▸ **Saved entries**:
-----
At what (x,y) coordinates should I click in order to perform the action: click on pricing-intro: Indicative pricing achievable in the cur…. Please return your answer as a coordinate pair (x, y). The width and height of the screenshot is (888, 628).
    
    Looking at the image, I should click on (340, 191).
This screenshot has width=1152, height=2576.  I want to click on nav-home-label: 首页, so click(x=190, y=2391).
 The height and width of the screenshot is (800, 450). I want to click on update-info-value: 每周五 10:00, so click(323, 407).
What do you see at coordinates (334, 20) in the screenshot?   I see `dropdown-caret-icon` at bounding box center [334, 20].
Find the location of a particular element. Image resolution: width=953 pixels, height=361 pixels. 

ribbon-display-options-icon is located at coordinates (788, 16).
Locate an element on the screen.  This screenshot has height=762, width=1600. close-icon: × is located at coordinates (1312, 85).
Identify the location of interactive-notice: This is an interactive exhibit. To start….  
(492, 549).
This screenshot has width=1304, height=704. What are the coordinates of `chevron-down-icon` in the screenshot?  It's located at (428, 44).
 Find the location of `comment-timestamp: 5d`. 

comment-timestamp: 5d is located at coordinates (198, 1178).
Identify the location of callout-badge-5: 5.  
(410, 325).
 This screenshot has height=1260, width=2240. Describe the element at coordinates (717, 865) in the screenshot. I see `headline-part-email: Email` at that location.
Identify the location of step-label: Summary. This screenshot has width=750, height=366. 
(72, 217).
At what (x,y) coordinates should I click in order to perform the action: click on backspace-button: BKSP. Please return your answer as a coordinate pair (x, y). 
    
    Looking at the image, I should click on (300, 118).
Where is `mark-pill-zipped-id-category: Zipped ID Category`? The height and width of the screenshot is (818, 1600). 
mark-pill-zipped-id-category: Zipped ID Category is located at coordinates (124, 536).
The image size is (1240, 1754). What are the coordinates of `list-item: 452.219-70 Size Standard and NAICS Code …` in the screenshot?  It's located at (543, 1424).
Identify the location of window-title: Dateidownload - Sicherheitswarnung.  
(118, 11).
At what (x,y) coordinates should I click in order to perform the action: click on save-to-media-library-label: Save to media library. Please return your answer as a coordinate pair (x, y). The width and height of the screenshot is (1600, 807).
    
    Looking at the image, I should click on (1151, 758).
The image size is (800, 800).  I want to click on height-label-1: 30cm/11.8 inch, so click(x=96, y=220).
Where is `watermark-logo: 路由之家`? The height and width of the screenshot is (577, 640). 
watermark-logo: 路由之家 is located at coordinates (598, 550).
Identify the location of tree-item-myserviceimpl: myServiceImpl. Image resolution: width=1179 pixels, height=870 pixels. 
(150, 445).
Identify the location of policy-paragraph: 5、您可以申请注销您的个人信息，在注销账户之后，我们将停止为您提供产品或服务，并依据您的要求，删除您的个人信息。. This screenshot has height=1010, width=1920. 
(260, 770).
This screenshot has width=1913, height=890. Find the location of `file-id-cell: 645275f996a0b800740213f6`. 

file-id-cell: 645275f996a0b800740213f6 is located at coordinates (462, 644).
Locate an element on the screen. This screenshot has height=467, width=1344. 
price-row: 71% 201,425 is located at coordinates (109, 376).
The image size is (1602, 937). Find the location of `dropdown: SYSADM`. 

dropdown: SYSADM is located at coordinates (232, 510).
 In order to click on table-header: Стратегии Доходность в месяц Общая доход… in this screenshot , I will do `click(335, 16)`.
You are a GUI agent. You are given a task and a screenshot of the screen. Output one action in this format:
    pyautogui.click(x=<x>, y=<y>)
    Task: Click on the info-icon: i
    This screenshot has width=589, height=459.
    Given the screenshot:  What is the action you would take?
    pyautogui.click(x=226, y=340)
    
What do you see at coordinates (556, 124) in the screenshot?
-----
Can you repeat the lines exactly, beginning at the line that contains "The image size is (1602, 937)." and stopping after the line that contains "pyautogui.click(x=226, y=340)"?

▸ **Answer to the problem**:
The image size is (1602, 937). Find the location of `dropdown: SYSADM`. 

dropdown: SYSADM is located at coordinates (232, 510).
 In order to click on table-header: Стратегии Доходность в месяц Общая доход… in this screenshot , I will do `click(335, 16)`.
You are a GUI agent. You are given a task and a screenshot of the screen. Output one action in this format:
    pyautogui.click(x=<x>, y=<y>)
    Task: Click on the info-icon: i
    This screenshot has width=589, height=459.
    Given the screenshot:  What is the action you would take?
    pyautogui.click(x=226, y=340)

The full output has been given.